Stated problem: Reproduce the items word for word, starting at the line that contains "Viewport: 1470px width, 422px" and continuing through the end of the items. Omit the pictures from your copy.

Data shown:
[Begin]

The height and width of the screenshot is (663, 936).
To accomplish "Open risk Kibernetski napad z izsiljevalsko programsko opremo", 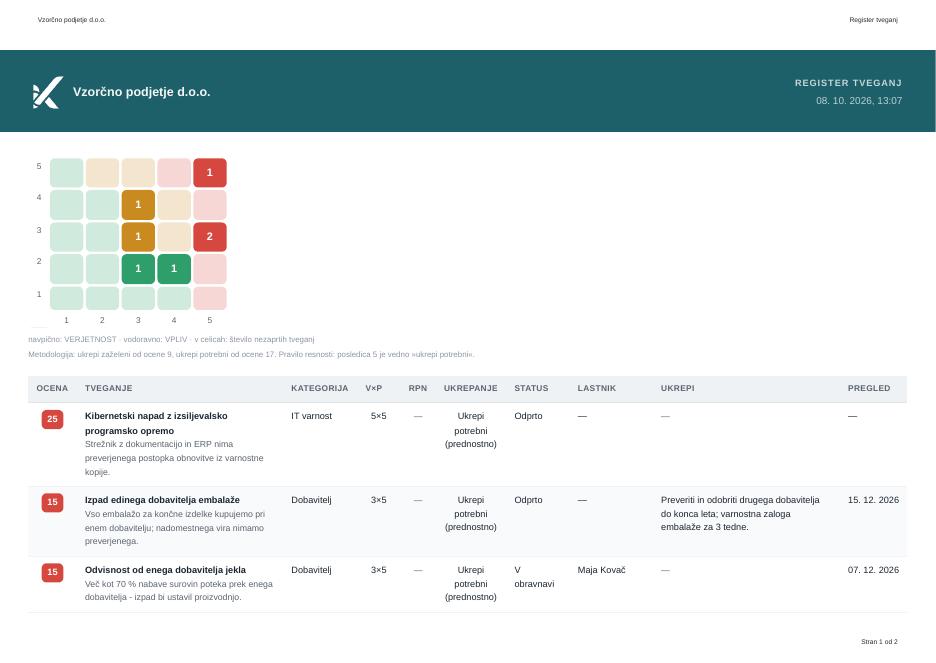I will click(156, 423).
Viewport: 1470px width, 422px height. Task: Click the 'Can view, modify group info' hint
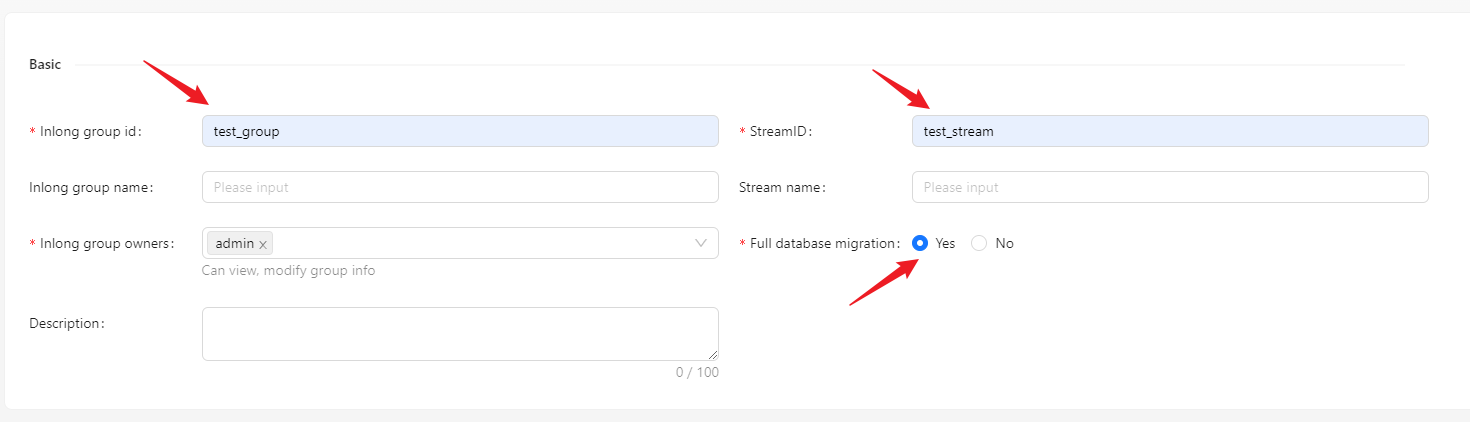click(288, 270)
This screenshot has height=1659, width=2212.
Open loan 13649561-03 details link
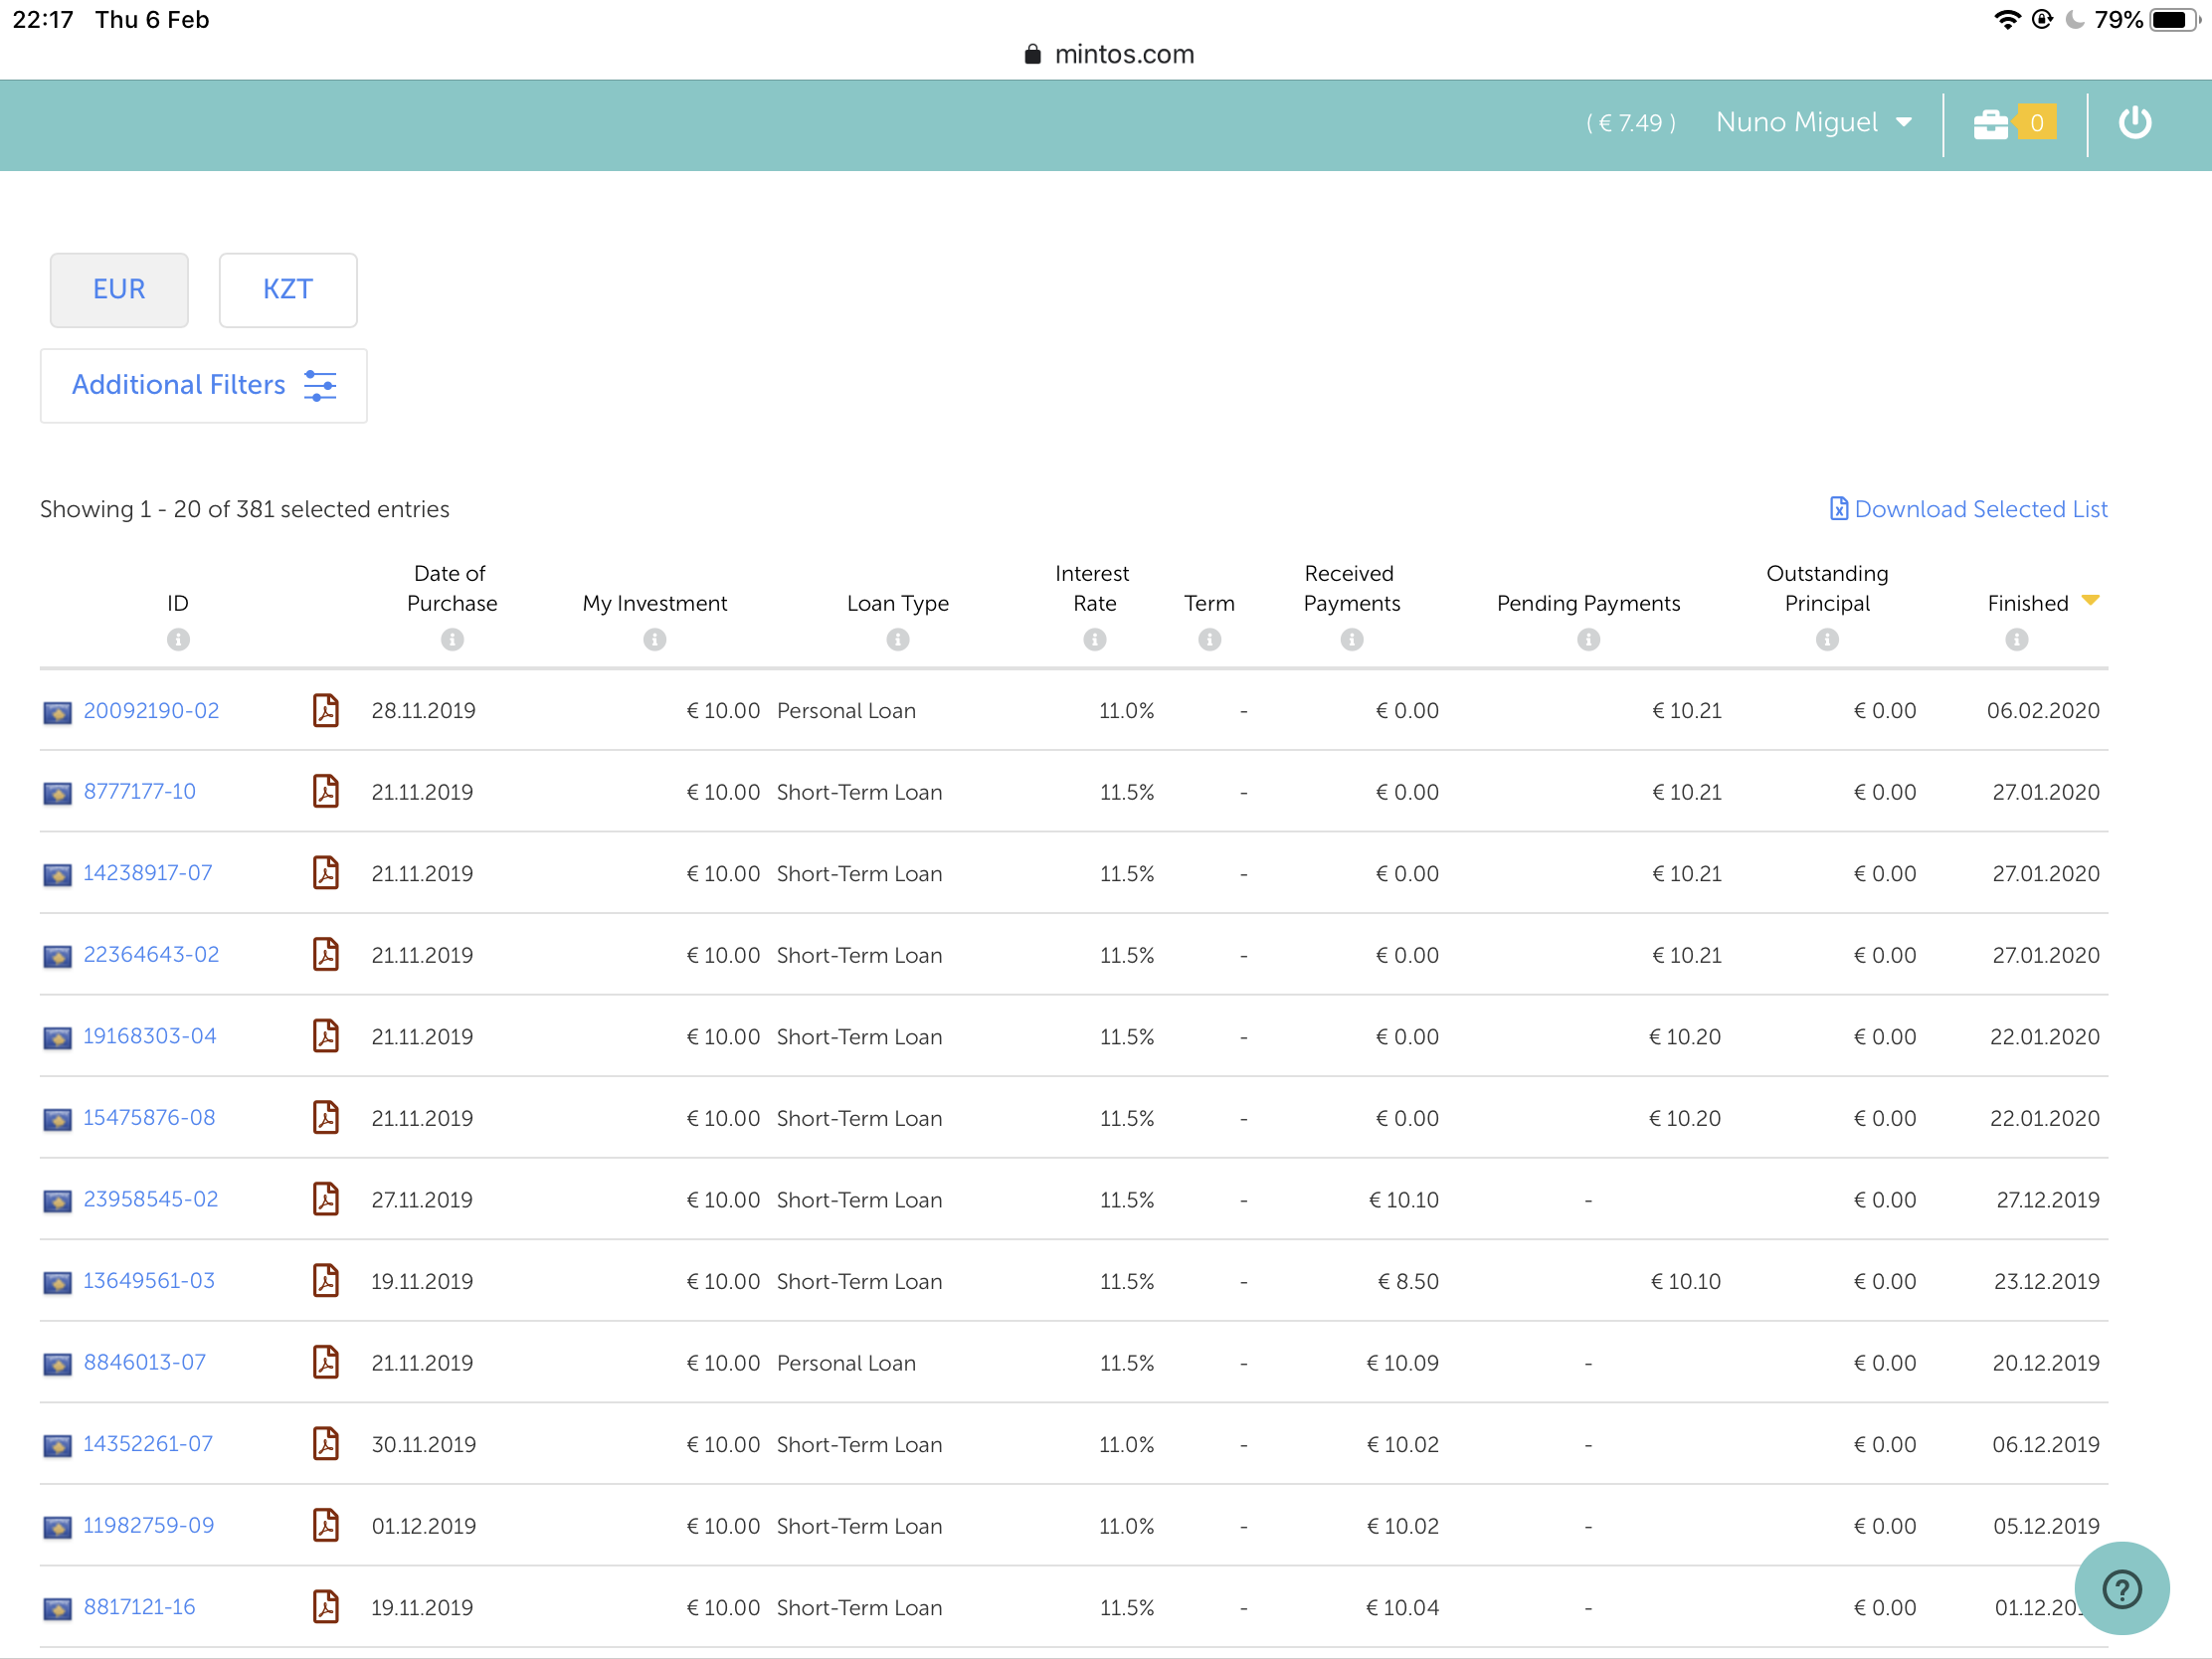click(x=149, y=1281)
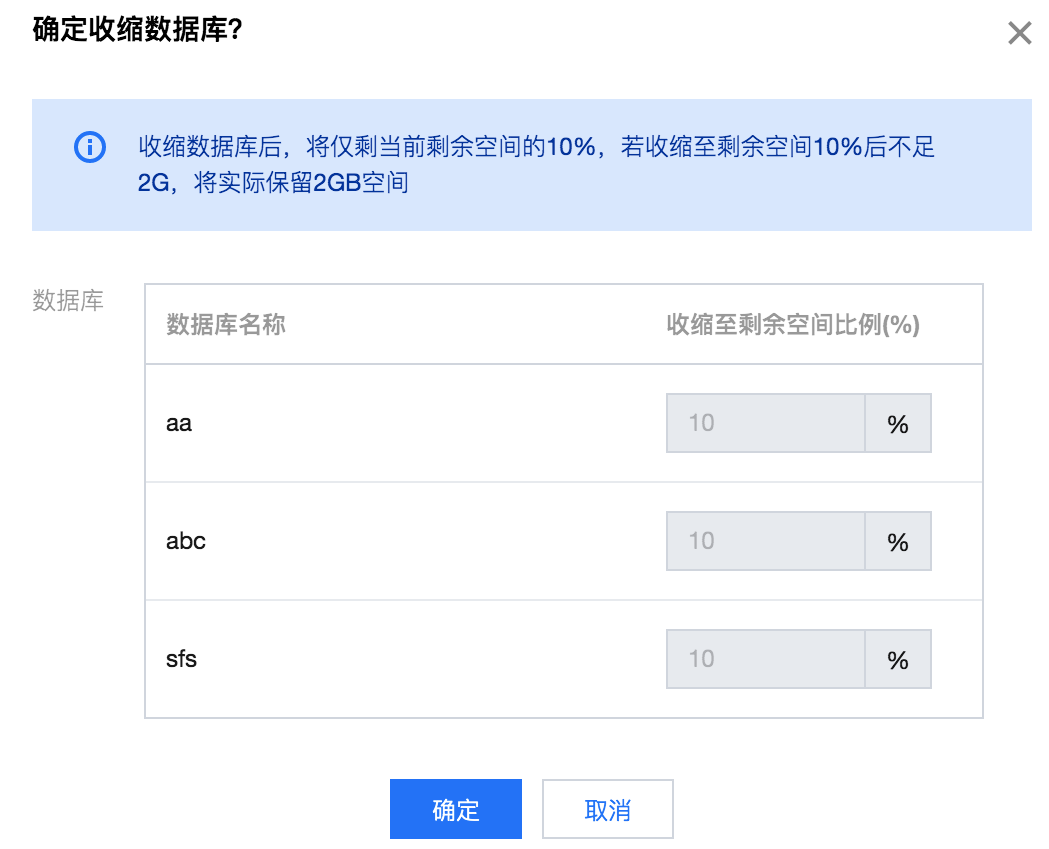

[End]

Written answer:
Viewport: 1470px width, 422px height. Task: Click the 'Can view, modify group info' hint
click(288, 270)
This screenshot has height=1659, width=2212.
Open loan 13649561-03 details link
click(x=149, y=1281)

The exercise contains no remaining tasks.